**Problem requirements:** Retyping should cover only the lines from the one containing "Click the blue plus icon to add dimension" through the final line of the records, with pictures omitted.

**Extracted information:**
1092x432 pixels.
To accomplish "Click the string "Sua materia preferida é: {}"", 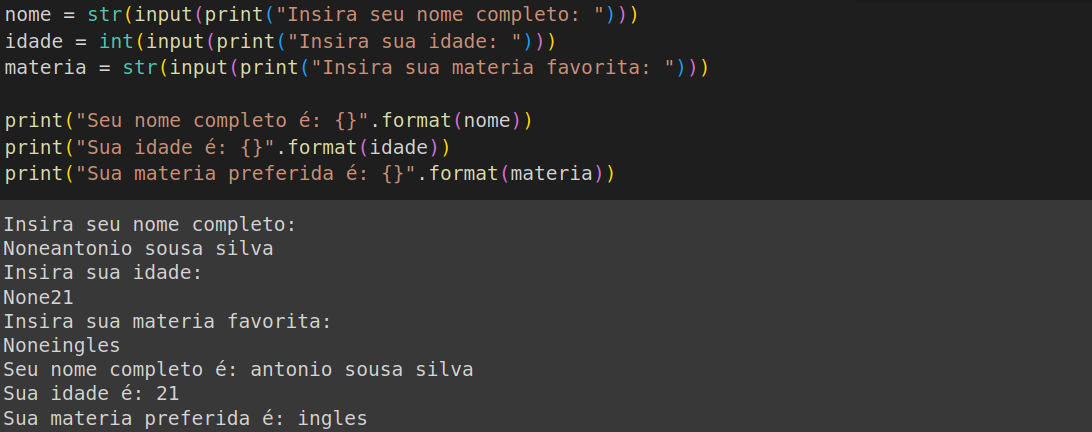I will [x=245, y=173].
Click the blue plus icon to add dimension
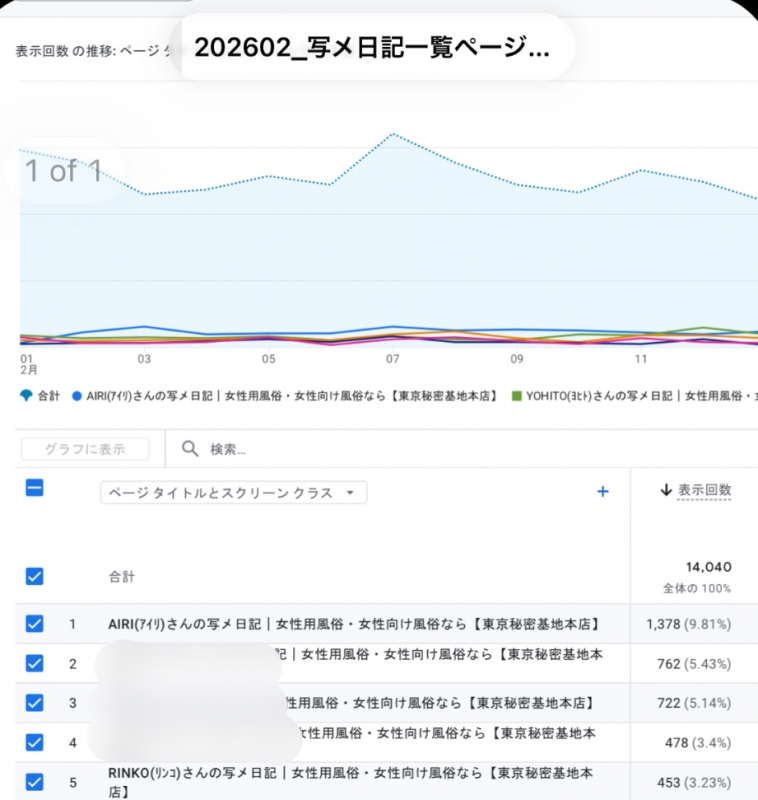Screen dimensions: 758x800 tap(603, 491)
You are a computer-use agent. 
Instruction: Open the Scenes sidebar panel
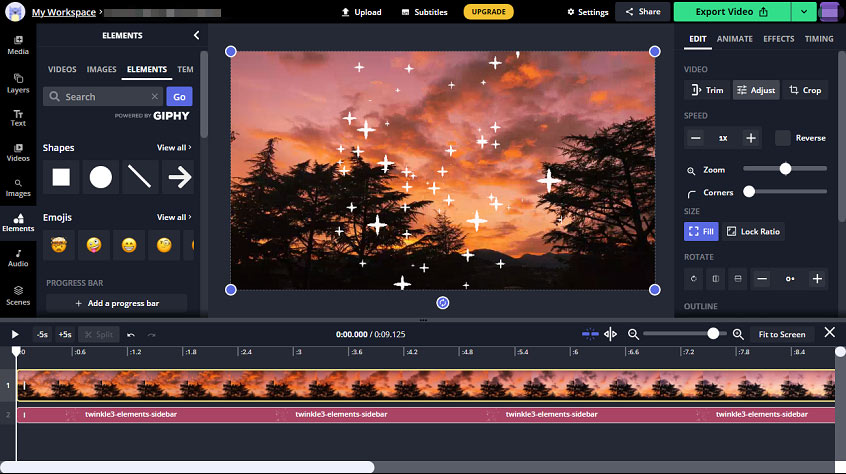pos(18,296)
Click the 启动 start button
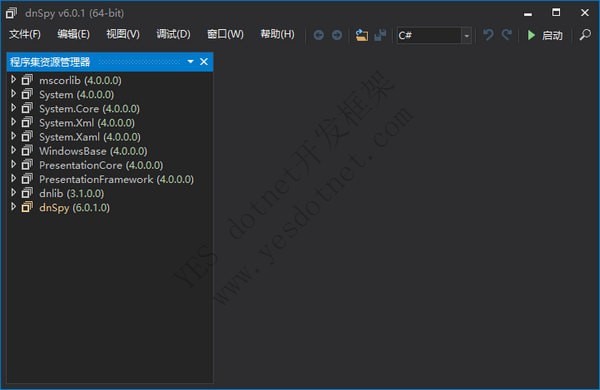600x390 pixels. click(x=552, y=36)
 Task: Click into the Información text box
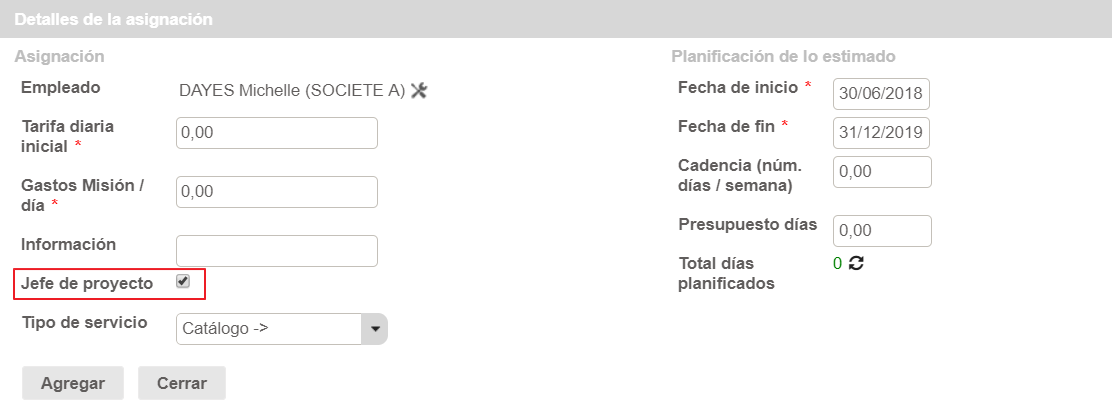coord(276,250)
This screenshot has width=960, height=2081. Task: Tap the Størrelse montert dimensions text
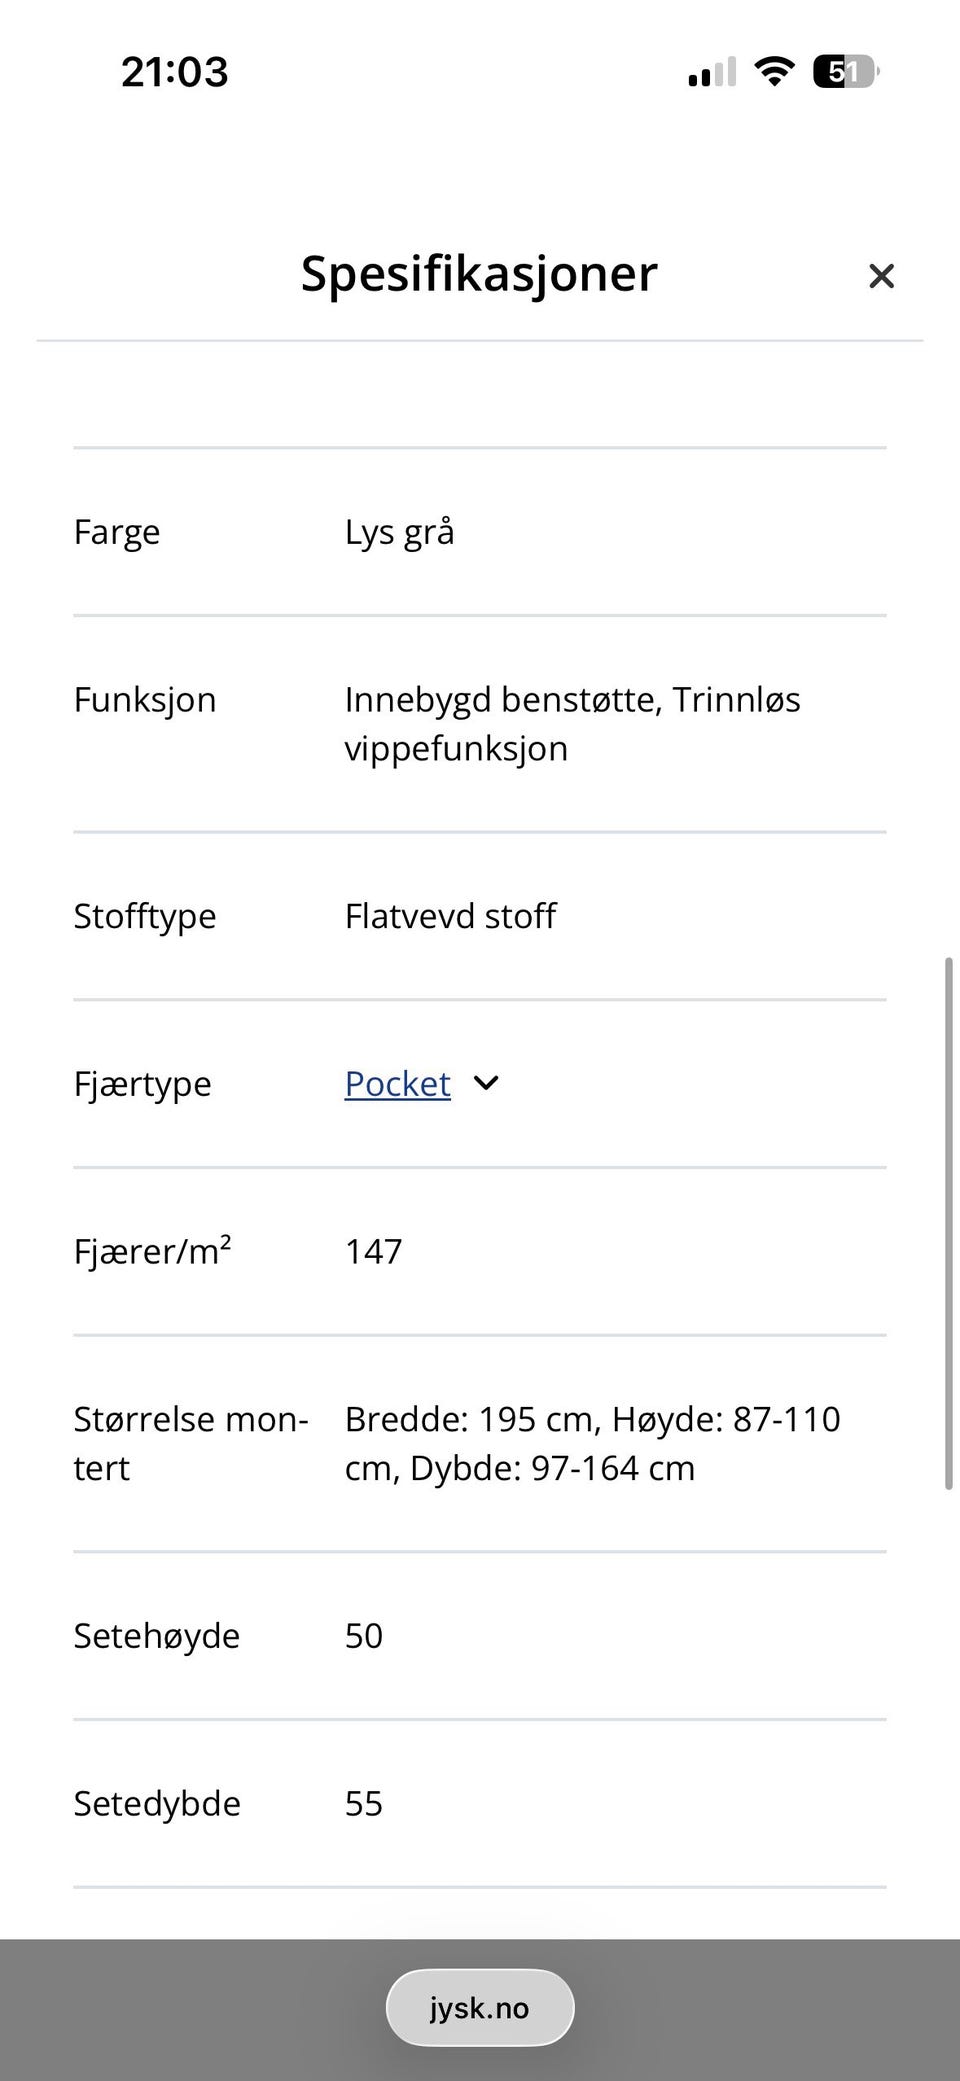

**Solution to this problem:**
Click the blue plus icon to add dimension
Screen dimensions: 758x800 tap(603, 491)
You are a computer-use agent. 
Instruction: Open the Scenes sidebar panel
pos(18,296)
Click the 启动 start button
600x390 pixels. click(x=552, y=36)
 Task: Click into the Información text box
coord(276,250)
This screenshot has width=960, height=2081. Task: Tap the Størrelse montert dimensions text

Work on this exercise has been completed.